Ruda growled wordlessly and took another long drink. “It’s—”
“Oh, what the fuck is this now?” she grumbled, as Chase came dashing up to their table, grinning insanely. Jerome Conover was stomping along in his wake, wearing a thunderous scowl on his face and a sling on his arm.
“You are just not gonna believe this one,” Chase said gleefully.
“Well, you’re happy, so I assume it has to do with him getting hurt,” Gabriel observed.
Jerome halted by the table and glared at each of them in turn. “Which of you is good with a bow and arrow?”
“A bow?” Gabriel raised his eyebrows. “I honestly don’t think I’ve ever even held one. I asked about it in class once, and Ezzaniel made a wiseass comment about me pinning my own feet to the ground.”
“I’ve practiced the basics, but it’s been years,” Toby said, tilting his head. “Why?”
“Somebody shot him!” Chase cackled. “In the arm! With an arrow! This morning!”
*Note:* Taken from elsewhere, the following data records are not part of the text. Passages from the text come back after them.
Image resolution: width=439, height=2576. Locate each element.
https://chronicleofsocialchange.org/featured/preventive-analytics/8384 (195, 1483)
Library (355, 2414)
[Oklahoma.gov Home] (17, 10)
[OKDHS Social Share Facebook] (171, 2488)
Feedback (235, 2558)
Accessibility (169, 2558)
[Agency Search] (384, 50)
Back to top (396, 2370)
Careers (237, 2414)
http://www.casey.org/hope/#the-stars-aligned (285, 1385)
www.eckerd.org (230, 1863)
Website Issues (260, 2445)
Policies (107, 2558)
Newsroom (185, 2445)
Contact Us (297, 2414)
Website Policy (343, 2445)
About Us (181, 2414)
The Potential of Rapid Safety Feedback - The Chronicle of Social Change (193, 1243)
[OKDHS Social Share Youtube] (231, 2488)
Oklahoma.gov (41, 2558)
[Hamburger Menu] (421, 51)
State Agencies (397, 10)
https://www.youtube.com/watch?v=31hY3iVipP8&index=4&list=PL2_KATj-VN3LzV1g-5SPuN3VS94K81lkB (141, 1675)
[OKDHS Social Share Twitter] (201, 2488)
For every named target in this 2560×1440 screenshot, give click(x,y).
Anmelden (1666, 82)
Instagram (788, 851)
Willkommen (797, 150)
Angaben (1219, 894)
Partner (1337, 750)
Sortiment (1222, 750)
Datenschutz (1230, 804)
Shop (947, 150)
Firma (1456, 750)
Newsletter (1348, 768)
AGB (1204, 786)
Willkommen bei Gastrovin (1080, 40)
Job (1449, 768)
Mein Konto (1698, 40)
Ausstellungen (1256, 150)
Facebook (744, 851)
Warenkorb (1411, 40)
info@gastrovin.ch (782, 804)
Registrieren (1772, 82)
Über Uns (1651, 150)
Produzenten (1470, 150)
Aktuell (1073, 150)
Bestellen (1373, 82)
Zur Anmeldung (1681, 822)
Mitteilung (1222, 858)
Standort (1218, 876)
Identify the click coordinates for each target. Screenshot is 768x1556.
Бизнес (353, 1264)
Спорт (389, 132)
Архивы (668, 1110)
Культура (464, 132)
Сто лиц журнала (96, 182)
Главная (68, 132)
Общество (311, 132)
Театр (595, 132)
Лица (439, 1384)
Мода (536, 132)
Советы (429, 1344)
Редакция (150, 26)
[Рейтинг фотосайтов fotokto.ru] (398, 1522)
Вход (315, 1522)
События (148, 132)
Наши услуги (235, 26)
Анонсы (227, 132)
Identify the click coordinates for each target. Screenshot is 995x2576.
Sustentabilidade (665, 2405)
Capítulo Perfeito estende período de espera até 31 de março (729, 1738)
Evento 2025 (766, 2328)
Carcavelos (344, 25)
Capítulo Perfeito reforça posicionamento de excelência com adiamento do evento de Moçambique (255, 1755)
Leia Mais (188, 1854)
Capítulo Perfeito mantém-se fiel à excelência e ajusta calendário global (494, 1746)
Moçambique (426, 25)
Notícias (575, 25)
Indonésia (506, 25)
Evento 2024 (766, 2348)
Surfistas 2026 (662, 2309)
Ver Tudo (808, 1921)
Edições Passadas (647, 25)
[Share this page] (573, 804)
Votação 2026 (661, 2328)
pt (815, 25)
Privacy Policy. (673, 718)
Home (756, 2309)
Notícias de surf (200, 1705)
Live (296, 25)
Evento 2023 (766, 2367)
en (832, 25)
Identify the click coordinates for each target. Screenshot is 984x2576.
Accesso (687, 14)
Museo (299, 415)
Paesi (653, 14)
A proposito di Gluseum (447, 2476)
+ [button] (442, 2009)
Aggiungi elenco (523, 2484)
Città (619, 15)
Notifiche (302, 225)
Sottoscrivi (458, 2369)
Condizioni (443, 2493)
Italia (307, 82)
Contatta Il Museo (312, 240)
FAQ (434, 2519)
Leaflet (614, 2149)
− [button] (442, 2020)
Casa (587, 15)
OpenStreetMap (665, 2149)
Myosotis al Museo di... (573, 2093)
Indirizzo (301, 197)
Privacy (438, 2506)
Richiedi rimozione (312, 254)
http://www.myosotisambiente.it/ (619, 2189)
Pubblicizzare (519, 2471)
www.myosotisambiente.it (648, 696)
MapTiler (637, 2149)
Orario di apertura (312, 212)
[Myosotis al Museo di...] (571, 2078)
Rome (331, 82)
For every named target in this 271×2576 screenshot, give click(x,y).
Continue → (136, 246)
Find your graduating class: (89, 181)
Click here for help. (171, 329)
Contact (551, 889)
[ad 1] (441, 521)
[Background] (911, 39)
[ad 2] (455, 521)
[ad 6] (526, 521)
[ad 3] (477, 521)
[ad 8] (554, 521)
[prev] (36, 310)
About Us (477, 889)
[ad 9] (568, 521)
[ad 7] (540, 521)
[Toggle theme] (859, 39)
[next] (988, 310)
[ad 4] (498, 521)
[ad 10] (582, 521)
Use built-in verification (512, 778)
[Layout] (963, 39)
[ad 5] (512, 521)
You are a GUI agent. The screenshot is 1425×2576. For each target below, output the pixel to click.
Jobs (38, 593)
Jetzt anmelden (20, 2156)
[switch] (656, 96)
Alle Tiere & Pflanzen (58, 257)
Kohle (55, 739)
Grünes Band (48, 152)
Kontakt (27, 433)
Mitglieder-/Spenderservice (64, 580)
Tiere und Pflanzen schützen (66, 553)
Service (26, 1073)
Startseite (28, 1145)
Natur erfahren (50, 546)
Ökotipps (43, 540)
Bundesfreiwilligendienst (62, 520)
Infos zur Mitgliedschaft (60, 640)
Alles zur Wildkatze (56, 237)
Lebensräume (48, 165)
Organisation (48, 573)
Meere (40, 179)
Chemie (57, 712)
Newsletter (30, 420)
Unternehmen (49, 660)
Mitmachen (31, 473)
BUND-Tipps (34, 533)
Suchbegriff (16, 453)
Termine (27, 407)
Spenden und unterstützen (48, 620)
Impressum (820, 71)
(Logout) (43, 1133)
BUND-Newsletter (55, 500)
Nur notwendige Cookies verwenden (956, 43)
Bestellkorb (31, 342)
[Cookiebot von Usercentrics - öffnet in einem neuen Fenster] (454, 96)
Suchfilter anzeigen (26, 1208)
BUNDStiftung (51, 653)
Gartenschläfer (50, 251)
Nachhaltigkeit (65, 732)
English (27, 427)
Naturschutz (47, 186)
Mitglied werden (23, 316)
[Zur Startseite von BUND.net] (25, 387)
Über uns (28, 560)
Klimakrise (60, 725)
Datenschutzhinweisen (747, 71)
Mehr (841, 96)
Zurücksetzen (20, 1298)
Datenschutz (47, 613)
“Somebody shot you with an arrow?” Ruda exclaimed, turning to Jerome.
“Oh, aren’t you quick on the uptake,” he said scathingly.
“When did this happen?” Toby demanded.
“First damned thing this morning!” Jerome snapped. “I stepped outside our dorm and wham!”
“I’d’ve thought it’d be more of a twang,” Ruda observed.
“I think he was referring to the sound of his ass hitting the ground,” Chase snickered.
“Honestly, I expect this bullshit from him,” Jerome snorted. “I should think this merits a little more concern from those of us who allegedly have more on their minds than aimless trouble-making!”
“That’d have more weight coming from someone who isn’t usually helping him make the trouble,” Gabriel pointed out.
“Someone is shooting people on this campus with arrows!” Jerome shouted. “First this Sleeper insanity, and now this!”
“Okay, but, let’s be fair,” said Fross. “The Sleeper is a whole thing. He’s going after people in general. Somebody shot you, Jerome. Unless more victims start turning up, it might make more sense to assume it was personal.”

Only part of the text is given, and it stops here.